CVE-2022-29155: 
NixOS vulnerability analysis and mitigation

CVE-2022-29155 affects OpenLDAP versions 2.x before 2.5.12 and 2.6.x before 2.6.2. The vulnerability is a SQL injection flaw that exists in the experimental back-sql backend to slapd, which can be exploited via a SQL statement within an LDAP query. This vulnerability was discovered by Jacek Konieczny and was disclosed in March 2022 (Debian Security, OpenLDAP Bug).

The vulnerability occurs during LDAP search operations when the search filter is processed, due to a lack of proper escaping of SQL statements. The issue specifically affects the experimental back-sql backend component of slapd, allowing malicious SQL statements to be injected through LDAP queries. The vulnerability has been assigned a CVSS v3.1 base score of 9.8 (Critical) with the vector string CVSS:3.1/AV:N/AC:L/PR:N/UI:N/S:U/C:H/I:H/A:H (NVD).

Successful exploitation of this vulnerability could lead to unauthorized disclosure of sensitive information, addition or modification of database content, or Denial of Service (DoS). An attacker can manipulate the database during LDAP search operations by using specially crafted search filters (NetApp Security).
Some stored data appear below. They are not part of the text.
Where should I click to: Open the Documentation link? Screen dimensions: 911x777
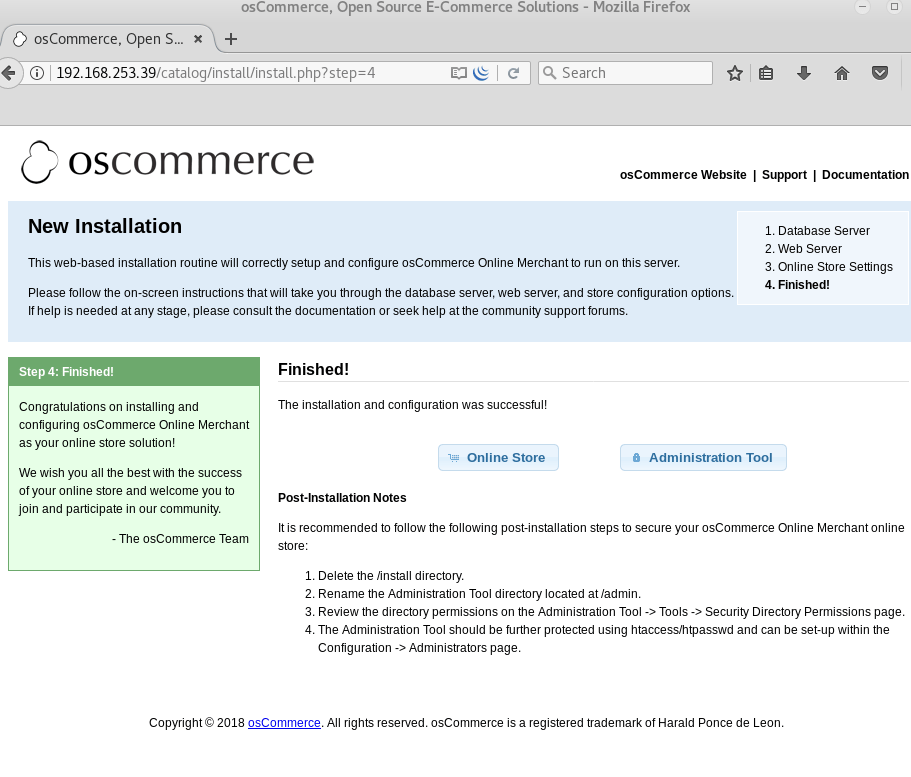point(865,175)
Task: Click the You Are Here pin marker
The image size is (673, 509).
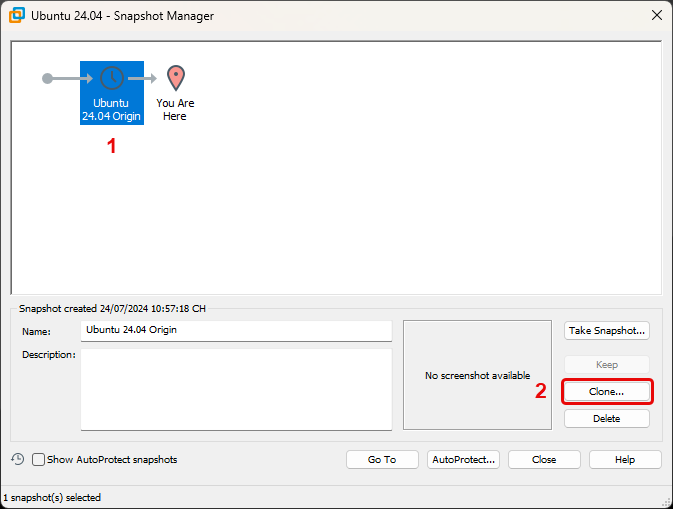Action: [175, 78]
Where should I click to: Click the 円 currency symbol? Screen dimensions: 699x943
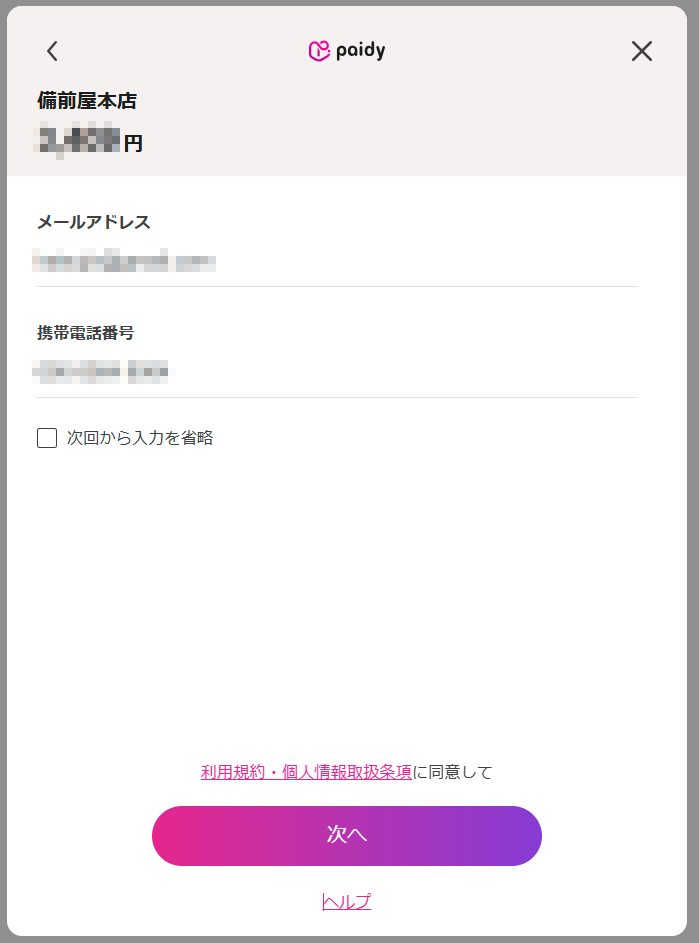point(133,143)
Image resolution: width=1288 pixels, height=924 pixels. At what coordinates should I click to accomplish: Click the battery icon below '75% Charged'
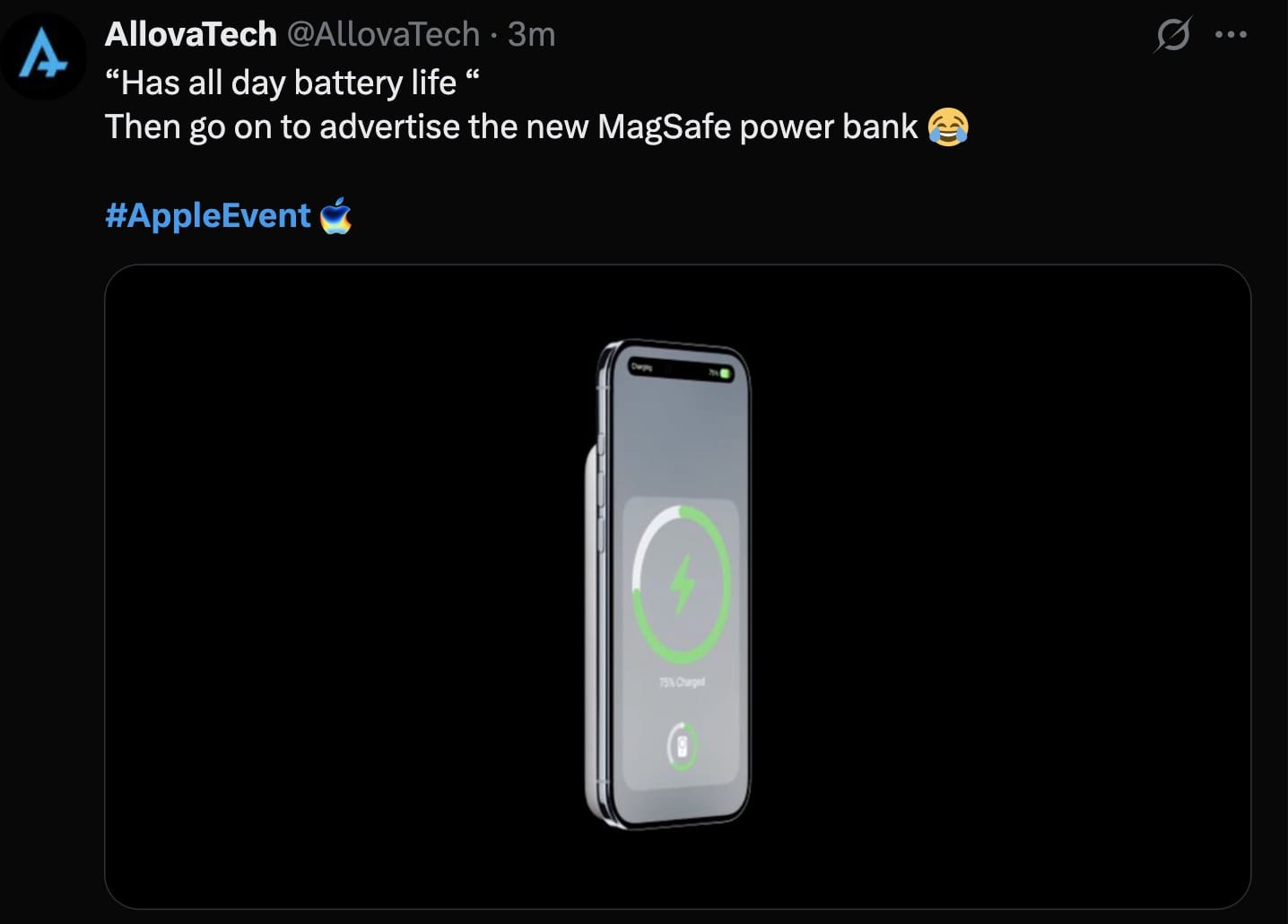[681, 743]
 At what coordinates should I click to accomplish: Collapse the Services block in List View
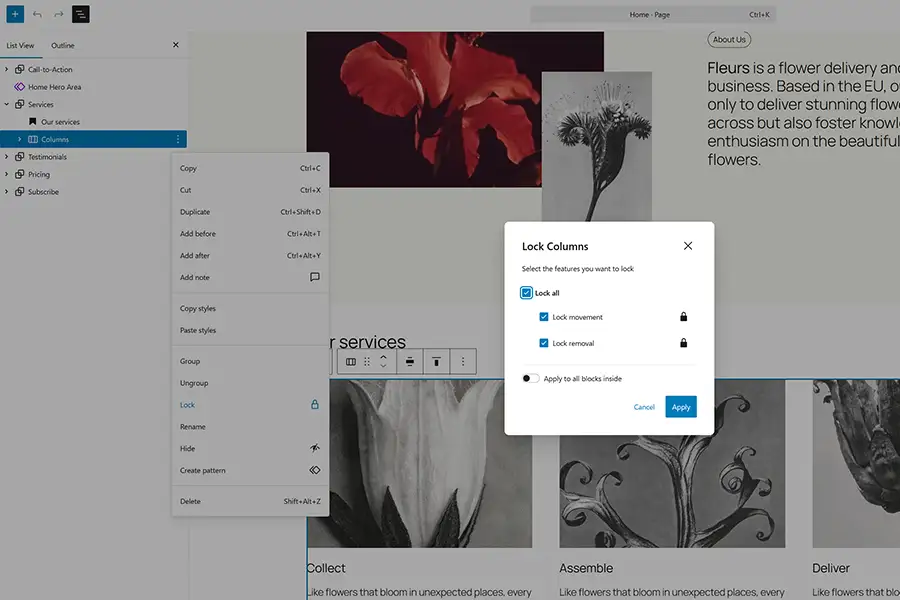[6, 104]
The vulnerability has been fixed in OpenLDAP versions 2.5.12 and 2.6.2 and later. Various distributions have released security updates: Debian 11 (bullseye) fixed in version 2.4.57+dfsg-3+deb11u1, Debian 10 (buster) fixed in version 2.4.47+dfsg-3+deb10u7, and Ubuntu has released fixes for multiple versions (Debian Security, Ubuntu Security).